**DATASET ENTRIES**
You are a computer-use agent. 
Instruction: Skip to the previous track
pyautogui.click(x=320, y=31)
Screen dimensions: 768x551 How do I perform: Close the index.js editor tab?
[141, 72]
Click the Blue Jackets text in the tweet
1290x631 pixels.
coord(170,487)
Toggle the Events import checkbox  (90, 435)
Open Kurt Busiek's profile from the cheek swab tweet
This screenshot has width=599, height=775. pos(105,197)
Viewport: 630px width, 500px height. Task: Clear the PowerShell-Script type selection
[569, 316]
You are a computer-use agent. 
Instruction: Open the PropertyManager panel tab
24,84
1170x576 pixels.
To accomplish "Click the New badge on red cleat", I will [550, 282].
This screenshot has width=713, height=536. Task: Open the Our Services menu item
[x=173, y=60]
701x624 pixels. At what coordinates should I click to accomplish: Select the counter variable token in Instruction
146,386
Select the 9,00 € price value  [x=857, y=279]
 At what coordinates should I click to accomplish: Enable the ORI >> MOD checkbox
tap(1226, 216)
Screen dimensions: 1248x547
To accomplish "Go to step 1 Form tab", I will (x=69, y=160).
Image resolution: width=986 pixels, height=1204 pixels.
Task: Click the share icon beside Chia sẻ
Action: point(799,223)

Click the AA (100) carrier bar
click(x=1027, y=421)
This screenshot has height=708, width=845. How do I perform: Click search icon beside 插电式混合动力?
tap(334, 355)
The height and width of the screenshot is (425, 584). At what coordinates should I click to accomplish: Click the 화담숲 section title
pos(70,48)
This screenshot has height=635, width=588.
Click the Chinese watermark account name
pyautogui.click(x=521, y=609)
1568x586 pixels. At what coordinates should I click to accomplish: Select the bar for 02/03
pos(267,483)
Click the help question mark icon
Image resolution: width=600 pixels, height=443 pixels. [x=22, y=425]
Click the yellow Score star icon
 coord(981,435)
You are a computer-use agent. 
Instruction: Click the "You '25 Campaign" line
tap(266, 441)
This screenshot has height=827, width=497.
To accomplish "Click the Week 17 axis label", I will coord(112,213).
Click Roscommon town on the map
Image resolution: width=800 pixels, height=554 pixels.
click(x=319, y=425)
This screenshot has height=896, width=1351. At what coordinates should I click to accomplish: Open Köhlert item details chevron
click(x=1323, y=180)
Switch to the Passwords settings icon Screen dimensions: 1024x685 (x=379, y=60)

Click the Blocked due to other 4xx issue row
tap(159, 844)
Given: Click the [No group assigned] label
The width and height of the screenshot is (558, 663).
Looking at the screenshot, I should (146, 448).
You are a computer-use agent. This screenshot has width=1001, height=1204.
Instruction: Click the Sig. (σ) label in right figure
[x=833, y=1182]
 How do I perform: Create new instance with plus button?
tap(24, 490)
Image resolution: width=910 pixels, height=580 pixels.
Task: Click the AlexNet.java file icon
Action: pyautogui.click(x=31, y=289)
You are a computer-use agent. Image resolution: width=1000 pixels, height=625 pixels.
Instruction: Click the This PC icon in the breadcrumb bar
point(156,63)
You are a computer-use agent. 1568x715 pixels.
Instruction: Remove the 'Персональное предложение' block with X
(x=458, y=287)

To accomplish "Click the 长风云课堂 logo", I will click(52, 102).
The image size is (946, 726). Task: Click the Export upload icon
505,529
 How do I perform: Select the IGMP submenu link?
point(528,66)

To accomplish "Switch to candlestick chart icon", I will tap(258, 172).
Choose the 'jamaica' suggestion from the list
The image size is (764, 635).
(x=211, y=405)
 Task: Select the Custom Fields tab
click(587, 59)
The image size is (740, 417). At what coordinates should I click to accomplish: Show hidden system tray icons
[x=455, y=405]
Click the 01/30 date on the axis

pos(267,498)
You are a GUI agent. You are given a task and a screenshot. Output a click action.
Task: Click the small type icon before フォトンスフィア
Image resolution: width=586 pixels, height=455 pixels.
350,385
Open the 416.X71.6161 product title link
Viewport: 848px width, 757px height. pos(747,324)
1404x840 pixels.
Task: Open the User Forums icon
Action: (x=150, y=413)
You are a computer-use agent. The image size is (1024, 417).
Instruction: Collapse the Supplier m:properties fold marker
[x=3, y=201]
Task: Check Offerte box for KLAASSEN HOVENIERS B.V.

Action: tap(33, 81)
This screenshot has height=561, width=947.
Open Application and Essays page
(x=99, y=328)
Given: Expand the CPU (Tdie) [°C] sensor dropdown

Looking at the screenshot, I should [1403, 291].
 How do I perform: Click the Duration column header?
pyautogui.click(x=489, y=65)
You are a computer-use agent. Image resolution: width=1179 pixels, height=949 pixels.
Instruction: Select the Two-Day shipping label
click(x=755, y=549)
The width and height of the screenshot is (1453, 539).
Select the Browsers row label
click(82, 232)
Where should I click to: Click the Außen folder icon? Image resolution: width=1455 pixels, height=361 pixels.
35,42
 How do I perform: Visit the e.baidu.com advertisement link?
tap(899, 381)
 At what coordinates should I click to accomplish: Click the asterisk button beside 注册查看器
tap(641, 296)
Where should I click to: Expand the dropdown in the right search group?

**ACTION ITEM**
Output each line of the records above exactly, beginning at the first, and stop once the line containing "Select the 9,00" has been output.

**RESULT OF THIS EXERCISE**
You are a computer-use agent. 
Instruction: Skip to the previous track
pyautogui.click(x=320, y=31)
Screen dimensions: 768x551 How do I perform: Close the index.js editor tab?
[141, 72]
Click the Blue Jackets text in the tweet
1290x631 pixels.
coord(170,487)
Toggle the Events import checkbox  (90, 435)
Open Kurt Busiek's profile from the cheek swab tweet
This screenshot has width=599, height=775. pos(105,197)
Viewport: 630px width, 500px height. Task: Clear the PowerShell-Script type selection
[569, 316]
You are a computer-use agent. 
Instruction: Open the PropertyManager panel tab
24,84
1170x576 pixels.
To accomplish "Click the New badge on red cleat", I will [550, 282].
This screenshot has width=713, height=536. Task: Open the Our Services menu item
[x=173, y=60]
701x624 pixels. At what coordinates should I click to accomplish: Select the counter variable token in Instruction
146,386
Select the 9,00 € price value  [x=857, y=279]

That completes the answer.